What you need to do: Give the lines again, unchanged, starting with the line containing "[Grand Château] (84, 1912)" and ending with the last line of the data below.

──────

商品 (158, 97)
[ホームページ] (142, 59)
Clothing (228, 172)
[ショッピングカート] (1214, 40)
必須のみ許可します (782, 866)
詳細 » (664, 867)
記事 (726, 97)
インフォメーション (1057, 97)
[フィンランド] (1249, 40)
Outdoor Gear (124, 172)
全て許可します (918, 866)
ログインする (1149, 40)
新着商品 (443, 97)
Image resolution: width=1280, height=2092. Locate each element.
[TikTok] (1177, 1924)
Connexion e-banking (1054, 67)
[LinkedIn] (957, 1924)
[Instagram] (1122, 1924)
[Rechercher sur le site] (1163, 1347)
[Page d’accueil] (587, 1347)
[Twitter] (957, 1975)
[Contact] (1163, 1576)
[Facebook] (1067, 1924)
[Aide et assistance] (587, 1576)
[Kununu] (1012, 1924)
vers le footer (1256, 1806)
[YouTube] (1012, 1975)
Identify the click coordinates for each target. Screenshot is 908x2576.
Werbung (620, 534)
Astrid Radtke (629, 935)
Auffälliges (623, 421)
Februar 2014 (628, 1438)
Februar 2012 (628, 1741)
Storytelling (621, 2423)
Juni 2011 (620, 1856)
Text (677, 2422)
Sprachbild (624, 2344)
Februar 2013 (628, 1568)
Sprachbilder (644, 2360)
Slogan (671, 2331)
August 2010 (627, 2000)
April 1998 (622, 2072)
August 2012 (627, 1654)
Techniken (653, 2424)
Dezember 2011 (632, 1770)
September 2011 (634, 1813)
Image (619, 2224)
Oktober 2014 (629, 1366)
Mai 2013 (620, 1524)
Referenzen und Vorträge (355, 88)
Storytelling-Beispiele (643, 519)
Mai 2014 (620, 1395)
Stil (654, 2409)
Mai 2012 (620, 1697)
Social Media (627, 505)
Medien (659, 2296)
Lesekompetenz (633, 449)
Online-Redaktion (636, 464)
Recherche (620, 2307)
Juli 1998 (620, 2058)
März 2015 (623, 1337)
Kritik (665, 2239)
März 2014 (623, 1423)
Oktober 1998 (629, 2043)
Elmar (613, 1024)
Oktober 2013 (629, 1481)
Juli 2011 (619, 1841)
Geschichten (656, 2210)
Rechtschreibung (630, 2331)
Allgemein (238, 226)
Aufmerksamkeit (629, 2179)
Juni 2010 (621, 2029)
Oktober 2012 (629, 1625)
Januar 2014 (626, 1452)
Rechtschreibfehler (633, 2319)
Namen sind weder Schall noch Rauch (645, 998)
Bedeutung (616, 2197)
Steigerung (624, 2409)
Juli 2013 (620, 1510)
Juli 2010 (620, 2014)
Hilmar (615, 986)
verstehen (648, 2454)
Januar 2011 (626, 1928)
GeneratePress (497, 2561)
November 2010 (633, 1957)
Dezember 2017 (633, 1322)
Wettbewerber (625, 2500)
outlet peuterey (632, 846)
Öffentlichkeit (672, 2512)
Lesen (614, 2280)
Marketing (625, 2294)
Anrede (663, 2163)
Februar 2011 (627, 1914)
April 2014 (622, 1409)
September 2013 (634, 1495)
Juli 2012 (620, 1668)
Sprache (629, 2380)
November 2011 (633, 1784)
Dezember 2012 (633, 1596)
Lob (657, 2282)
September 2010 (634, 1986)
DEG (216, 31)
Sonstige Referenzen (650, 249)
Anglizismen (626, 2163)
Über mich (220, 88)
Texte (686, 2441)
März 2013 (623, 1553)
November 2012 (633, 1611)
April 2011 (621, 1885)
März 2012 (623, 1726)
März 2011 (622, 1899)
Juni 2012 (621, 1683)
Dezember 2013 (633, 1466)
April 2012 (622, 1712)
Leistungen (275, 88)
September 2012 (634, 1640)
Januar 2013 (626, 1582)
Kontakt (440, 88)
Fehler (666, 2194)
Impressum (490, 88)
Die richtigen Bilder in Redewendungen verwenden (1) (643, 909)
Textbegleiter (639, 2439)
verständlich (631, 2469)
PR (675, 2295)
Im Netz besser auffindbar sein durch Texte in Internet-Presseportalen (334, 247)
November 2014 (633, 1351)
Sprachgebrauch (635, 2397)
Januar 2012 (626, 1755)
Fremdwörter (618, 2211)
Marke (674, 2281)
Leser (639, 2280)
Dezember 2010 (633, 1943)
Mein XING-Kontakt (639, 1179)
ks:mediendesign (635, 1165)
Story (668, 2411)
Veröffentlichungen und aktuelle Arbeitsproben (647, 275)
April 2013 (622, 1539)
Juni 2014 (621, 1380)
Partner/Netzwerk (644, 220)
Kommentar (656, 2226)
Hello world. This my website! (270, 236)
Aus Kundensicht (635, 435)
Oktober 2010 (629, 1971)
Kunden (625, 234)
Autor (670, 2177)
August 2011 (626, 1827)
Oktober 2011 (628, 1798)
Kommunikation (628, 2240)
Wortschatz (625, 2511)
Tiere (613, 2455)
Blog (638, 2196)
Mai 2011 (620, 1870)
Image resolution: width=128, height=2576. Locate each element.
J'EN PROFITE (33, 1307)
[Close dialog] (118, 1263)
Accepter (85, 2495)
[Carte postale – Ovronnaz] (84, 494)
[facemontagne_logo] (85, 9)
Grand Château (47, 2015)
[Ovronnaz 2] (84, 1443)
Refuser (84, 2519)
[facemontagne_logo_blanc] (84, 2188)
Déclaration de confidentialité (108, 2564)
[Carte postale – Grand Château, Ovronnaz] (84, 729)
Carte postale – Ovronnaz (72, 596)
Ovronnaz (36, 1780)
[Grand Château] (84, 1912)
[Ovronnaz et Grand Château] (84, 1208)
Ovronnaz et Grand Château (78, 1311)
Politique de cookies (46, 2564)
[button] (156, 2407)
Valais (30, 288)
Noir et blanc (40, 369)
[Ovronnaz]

──────

Solved exercise:
[Grand Château] (84, 1912)
[Ovronnaz et Grand Château] (84, 1208)
Ovronnaz et Grand Château (78, 1311)
Politique de cookies (46, 2564)
[button] (156, 2407)
Valais (30, 288)
Noir et blanc (40, 369)
[Ovronnaz]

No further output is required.